BOOT CAMP 468 (20/03/07)

Video Tape to PC to DVD part 5


It’s time to get creative and turn the video recording you have transferred to your PC into a polished movie, ready to copy to a DVD.


This week we are looking at the rudiments of video editing using Windows Movie Maker, included with XP. Despite being a ‘free’ program it is capable of excellent results and your movies could actually look better than ones produced using commercial editing, but more about that in a moment. However, the beauty of editing video on a PC is that it costs nothing but your time and your original footage is preserved so you can go back and re-edit your movie or start over as many times as you like.


Step one with Movie Maker is to ‘Import’ your video file into the program. You have the option to let the program split it up into ‘clips’. Basically it looks for the breaks between scenes and this can be quite handy on a short movie but on one lasting more than 30 minutes, say, you could end up with an unmanageable number of clips, many of which will be too short to be of any use. It’s usually easier to create your own clips manually but if you are feeling really lazy then you should known that Movie Maker also has a feature called ‘AutoMovie’ (see this week’s Top Tip). 


Select your video icon in the Collection box then click Play on the Preview window. When you get to the point where you judge your first scene should end let it run on for a second or two then click the Pause button. Click the Split icon and a new numbered thumbnail appears in the Collection box. This represents the remainder of your movie whilst the original icon is now your first clip. To create your second clip, click on the second icon, press Play and repeat the process.

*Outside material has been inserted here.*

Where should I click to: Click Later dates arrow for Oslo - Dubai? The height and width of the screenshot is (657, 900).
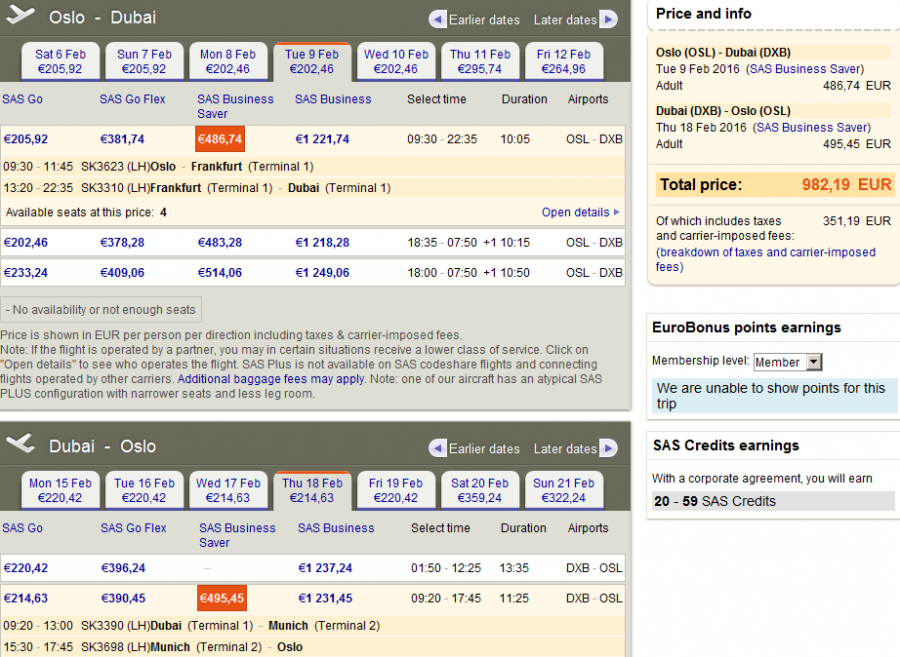point(608,19)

Once you’ve created half a dozen or so clips it’s a good idea to Save your Project and try and get into the habit of re-saving it every ten minutes or so, just in case…


After you have all of your clips in the Collection box you can set about putting it back together again and this where you can chop out more wonky bits by ‘trimming’ each clip. Click on your first clip and drag it onto the ‘Timeline’ at the bottom of the screen. Click on the Timeline thumbnail and the clip appears in the Preview window. Place your mouse pointer on the left side of the clip and it turns into a red double-headed arrow. Click and hold the left mouse button and drag the arrow right or left to precisely select the first frame. Now move to the end of the clip and adjust the edit out point in the same way. Repeat the exercise with each clip and every so often move the Playback Bar on the top of the Timeline back to the beginning and check your edited clips. Don’t forget to save your work at regular intervals.

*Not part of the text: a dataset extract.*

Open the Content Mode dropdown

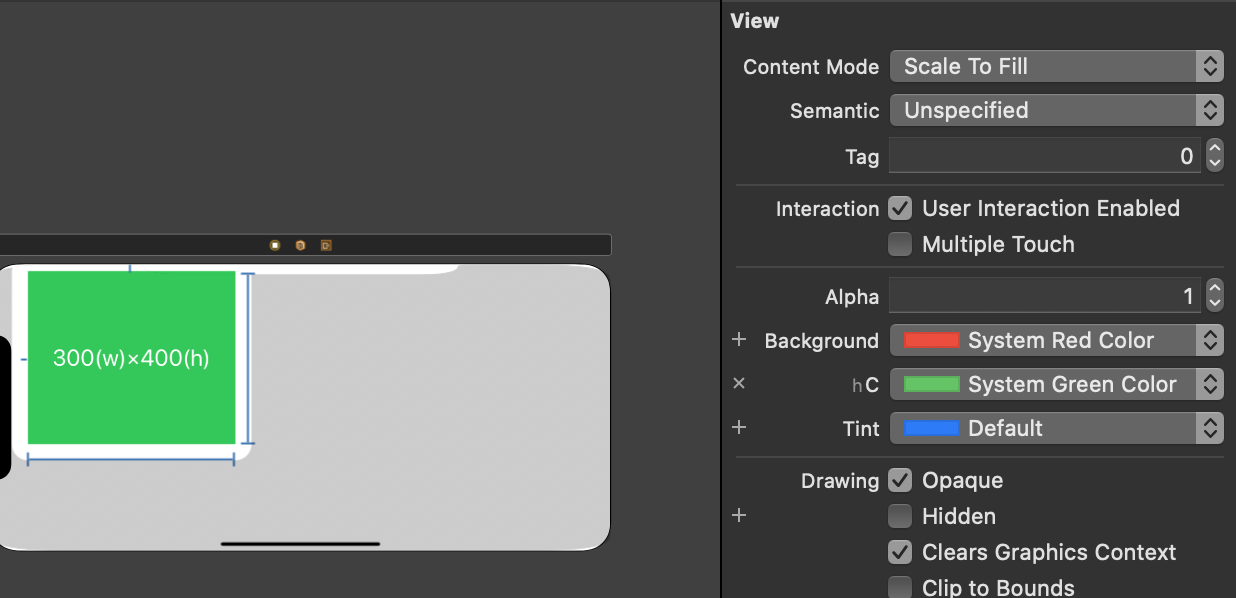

Nothing is fixed in stone, or lost in the trimming process so you can go back and lengthen or shorten clips, create new ones, move clips, insert, delete, copy and paste clips on the Timeline as you would blocks of text in a document.


Now the fun begins, adding transitions, effects and titles, but this is also the point where most home–made movies go horribly wrong. The best advice I can give is to keep it simple!


Click Show Storyboard above the Timeline and your clips are displayed in sequence. Between each clip is where the transition goes and the simple rule of thumb is lave it alone, if the subject of two adjoining clips are connected, in time and space. Only use transitions to emphasise a change of location or the passage of time, and again simple is best. A basic fade or wipe is all you need, lots of fancy swirls and whirls can get very, very annoying!


Adding a transition is easy. On the Movie Tasks list select ‘View Video Transitions. To see what they look like select one then click the Play button on the Preview window. When you have found one that you like just drag it into the box between the two clips. Try not to use more than one or two different types of transition in a movie. 


Effects are just as simple, (click Show Video Effects on the Movie Tasks list) but use them sparingly. This time the effect is dragged from the selection window onto the star icon on each clip.


Finally you can add a fade in and out effect to the first and last clip, then insert a Title at the beginning and some End Credits. Here you can indulge yourself with the many title effects options, and don’t forget you can also play around with fonts and colours.


After one last run through, to check everything is where it should be, the last job is to save your movie (Save Movie File on File menu). When asked to do so select My Computer as the place to save it, give it a name and specify the file location. For your first movie I suggest sticking with the defaults on the Movie Setting menu, and see how it looks. If you want to go back tweak the quality this is the place to do so by selecting ‘Other Settings’ and try DVI (PAL) or High Quality PAL from the drop-down menu.


Next Week – Video Tape to PC to DVD part 6


Part 1 2 3 4 6





Two of the most common types of scene transition



Visual representation of a movie showing the order of scenes and the position of effects and transitions



Linear representation of a movie showing the length of each video and audio clip





AutoMovie works by analysing your movie, splitting it into clips then taking the best bits from each one and joining them together with some simple effects and transitions. It also adds a title at the beginning and end. There’s a choice of styles and you can also add your own background music, which AutoMovie will match to the pace of the scene cuts. The really good thing about AutoMovie is that it is open ended. If you are happy with the finished result, fine, burn it to a DVD, if not you go back and change anything you like, form the opening title to the length of a clip.